A pair of panda cubs, Mei Lun and Mei Huan, make their debut at the Chengdu Research Base of Giant Panda Breeding in Sichuan province on Dec 6 after they returned from the United States.[Photo by She Yi/China Daily]
Mei Lun hid in the bamboo forest, while her twin sister, Mei Huan, ignored human onlookers and ate bamboo slowly in the Chengdu Research Base of Giant Panda Breeding in Sichuan province on Dec 6, as they met visitors for the first time after a monthlong quarantine.
The pair of panda cubs, who returned to the base from the United States one month ago, have adapted to their new home, despite the elder sister’s shyness in the face of humans, researchers said.
“Mei Lun and Mei Huan are healthy. They ate a kind of biscuit made in Zoo Atlanta and now have buns the base makes specially for pandas,” Wu Kongju, a senior keeper and researcher, said at a news conference on Dec 6.
“Visitors can see them in their den in the Moon Nursery of the base,” she said.
Each day, Mei Huan, who has gained 2 kilograms since her return, takes in about 600 grams of buns made of corn, soybean and oatmeal. Mei Lun, who only ate US biscuits, can have some Chinese buns and many bamboo leaves.
The twins were returned to the base on Nov 5 from Zoo Atlanta in the US where they were born on July 15, 2013. They are the first surviving panda twins ever born in the US.
Their parents, Lun Lun and Yang Yang, were sent to Zoo Atlanta in 1999 under a breeding and research agreement between China and the US. According to the agreement, cubs born in the US must be returned to China.
Luo Yunhong, a young keeper, has taken care of Mei Lun and Mei Huan since the twin sisters arrived at the base early last month.
“They are amiable and never fight each other. Sometimes they hold each other when they sleep. They can be found eating bamboo with their backs leaning against each other,” he said.
All pandas returned from overseas are quarantined for a month.

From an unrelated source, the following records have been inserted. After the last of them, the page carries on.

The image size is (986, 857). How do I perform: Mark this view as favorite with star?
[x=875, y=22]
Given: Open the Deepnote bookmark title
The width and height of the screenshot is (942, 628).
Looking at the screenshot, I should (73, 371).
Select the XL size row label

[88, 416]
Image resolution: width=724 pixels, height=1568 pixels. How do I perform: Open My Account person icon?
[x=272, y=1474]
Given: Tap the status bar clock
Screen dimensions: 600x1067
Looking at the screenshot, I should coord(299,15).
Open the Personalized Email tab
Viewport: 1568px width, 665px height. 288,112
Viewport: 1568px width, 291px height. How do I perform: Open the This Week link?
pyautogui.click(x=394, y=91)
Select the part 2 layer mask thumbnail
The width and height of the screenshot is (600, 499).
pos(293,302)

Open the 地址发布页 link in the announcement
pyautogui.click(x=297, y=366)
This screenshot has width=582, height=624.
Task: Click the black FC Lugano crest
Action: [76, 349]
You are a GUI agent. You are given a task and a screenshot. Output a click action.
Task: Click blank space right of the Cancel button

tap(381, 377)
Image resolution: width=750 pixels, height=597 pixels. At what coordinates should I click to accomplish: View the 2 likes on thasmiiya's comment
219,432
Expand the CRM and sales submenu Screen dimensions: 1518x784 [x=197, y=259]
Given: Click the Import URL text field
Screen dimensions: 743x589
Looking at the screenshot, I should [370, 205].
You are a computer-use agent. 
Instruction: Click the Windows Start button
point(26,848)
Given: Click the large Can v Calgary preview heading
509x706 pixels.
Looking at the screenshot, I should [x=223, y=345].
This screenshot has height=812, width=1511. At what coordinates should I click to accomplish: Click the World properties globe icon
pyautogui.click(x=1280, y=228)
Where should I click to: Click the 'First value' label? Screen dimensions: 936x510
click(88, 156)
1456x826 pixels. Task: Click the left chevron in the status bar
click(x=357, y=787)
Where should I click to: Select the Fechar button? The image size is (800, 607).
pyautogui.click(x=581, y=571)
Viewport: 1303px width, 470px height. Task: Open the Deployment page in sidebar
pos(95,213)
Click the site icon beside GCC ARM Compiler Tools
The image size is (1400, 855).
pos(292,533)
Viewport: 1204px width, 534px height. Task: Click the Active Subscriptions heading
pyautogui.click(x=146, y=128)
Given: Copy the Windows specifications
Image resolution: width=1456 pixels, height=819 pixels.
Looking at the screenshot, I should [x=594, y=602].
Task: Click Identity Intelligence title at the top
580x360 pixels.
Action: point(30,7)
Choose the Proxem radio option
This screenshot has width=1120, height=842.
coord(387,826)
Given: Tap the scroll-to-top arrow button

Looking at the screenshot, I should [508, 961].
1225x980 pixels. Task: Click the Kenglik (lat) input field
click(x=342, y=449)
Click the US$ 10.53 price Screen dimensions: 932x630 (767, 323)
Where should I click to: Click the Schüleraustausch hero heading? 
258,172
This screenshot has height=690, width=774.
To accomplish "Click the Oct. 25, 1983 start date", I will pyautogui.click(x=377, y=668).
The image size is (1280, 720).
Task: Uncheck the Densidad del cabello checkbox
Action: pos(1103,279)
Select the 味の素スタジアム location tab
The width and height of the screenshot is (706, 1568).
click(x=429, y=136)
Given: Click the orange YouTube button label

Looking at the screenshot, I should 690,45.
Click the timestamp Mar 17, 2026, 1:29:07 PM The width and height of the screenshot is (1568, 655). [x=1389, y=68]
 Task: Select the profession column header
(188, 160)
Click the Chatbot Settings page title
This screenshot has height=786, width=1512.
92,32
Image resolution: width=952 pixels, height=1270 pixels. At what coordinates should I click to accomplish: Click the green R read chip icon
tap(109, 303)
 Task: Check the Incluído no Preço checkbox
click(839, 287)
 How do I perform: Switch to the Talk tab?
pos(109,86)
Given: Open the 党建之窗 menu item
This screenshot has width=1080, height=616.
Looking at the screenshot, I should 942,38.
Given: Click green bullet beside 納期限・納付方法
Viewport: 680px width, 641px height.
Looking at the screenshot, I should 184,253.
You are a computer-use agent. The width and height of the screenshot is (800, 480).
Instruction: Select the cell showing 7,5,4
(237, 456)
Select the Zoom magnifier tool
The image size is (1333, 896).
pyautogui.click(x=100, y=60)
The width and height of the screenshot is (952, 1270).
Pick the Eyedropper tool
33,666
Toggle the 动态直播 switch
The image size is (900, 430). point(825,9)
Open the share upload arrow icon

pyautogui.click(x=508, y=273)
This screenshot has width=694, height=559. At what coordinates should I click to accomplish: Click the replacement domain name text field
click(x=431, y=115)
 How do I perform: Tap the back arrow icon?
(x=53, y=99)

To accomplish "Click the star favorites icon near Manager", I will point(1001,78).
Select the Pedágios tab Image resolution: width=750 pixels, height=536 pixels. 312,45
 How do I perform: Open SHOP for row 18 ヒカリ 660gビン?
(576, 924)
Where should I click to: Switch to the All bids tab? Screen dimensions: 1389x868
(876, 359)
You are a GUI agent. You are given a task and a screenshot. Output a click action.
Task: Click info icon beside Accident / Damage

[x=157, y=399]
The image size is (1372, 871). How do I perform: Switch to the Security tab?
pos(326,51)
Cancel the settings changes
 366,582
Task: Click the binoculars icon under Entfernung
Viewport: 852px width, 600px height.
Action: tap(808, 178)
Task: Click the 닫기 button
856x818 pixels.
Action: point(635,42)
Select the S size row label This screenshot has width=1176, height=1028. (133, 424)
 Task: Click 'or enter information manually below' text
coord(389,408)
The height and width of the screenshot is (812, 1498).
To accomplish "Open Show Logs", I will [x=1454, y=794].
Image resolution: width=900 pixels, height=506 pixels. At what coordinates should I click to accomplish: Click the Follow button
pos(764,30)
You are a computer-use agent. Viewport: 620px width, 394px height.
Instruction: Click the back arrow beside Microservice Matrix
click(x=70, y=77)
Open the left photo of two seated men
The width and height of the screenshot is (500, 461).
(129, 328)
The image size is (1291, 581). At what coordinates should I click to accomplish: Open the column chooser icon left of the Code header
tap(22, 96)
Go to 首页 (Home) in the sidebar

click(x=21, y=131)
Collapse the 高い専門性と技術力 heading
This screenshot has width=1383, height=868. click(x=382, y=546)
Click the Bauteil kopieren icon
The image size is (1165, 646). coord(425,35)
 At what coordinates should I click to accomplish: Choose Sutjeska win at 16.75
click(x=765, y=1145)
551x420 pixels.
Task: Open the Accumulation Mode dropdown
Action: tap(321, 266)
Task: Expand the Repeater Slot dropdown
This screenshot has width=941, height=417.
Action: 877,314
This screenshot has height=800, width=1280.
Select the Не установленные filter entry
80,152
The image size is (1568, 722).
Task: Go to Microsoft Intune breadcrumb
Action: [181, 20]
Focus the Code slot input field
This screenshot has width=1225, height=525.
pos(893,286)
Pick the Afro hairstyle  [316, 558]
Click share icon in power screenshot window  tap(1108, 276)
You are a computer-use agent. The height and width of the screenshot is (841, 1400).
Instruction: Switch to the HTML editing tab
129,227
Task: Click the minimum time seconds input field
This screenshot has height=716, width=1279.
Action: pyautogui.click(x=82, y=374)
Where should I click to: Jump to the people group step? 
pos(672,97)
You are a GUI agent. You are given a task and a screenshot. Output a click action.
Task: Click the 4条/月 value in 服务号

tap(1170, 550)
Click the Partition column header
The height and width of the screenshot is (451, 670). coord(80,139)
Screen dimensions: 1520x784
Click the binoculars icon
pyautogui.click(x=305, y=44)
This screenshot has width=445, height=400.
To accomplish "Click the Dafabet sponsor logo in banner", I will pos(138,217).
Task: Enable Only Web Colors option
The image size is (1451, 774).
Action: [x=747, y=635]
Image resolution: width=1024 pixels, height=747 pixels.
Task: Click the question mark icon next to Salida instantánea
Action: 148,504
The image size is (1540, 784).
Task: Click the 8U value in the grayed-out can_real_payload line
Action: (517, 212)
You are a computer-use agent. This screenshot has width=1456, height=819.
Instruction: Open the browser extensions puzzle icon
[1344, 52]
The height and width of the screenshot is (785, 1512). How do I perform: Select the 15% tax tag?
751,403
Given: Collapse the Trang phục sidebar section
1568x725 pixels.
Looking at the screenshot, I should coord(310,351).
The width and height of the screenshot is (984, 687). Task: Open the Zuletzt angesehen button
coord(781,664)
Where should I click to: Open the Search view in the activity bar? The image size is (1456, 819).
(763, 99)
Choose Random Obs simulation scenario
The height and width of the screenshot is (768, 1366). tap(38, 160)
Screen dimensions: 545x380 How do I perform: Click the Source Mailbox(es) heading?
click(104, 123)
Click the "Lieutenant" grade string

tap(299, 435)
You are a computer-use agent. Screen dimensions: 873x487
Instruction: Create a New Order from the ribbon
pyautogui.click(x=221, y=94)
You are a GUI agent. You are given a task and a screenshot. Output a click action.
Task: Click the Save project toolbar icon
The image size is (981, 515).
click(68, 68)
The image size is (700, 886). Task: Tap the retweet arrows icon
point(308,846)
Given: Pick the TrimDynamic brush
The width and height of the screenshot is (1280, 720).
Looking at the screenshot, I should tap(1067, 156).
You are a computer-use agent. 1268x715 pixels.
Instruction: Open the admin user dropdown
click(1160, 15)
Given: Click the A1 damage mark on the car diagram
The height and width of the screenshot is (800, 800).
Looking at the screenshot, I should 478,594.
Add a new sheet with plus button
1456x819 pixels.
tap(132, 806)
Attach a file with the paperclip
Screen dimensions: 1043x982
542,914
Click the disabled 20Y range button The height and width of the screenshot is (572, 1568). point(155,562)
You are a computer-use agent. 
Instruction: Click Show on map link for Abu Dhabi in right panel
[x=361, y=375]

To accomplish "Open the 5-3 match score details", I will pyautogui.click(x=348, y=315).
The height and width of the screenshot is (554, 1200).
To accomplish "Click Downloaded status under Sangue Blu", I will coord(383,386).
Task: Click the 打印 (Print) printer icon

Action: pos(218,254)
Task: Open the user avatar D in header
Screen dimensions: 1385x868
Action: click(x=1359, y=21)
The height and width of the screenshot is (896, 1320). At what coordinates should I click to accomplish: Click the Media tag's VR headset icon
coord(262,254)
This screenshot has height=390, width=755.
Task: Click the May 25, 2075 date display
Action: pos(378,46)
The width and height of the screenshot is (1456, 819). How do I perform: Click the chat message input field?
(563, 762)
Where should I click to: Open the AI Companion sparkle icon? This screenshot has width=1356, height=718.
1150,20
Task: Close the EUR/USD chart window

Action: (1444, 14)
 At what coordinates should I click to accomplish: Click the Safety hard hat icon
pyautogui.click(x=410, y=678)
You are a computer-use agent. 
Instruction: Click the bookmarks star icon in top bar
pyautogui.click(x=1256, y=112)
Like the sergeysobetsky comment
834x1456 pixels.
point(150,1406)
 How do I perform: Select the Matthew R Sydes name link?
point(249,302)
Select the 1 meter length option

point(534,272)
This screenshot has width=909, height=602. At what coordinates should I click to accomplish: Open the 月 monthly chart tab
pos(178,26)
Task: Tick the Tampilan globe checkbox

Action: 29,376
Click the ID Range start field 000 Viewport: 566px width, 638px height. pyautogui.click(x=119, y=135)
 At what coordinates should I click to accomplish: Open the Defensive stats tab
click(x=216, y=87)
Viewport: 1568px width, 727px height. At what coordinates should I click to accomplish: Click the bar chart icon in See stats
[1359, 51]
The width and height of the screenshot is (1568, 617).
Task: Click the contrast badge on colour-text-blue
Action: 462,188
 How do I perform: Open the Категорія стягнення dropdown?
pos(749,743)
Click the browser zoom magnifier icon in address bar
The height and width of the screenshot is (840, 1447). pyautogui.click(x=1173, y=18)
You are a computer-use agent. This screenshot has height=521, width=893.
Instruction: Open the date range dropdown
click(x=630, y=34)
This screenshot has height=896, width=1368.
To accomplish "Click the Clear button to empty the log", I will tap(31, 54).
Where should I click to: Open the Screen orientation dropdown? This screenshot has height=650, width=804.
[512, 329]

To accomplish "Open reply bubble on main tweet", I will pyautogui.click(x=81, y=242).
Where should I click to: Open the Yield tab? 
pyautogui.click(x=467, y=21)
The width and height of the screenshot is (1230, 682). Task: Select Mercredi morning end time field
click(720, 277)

While some pandas can adapt to the new environment on the first day of quarantine, others troubled by long hours of transportation are frightened and restless.
“A few frightened cubs even climb to the window in their den,” Wu said.
But researchers and keepers are experienced in helping the new arrivals.
“We can calm them down by giving them medicine and vitamins. All overseas returned pandas adapt to their new home when the monthlong quarantine is over,” Wu said.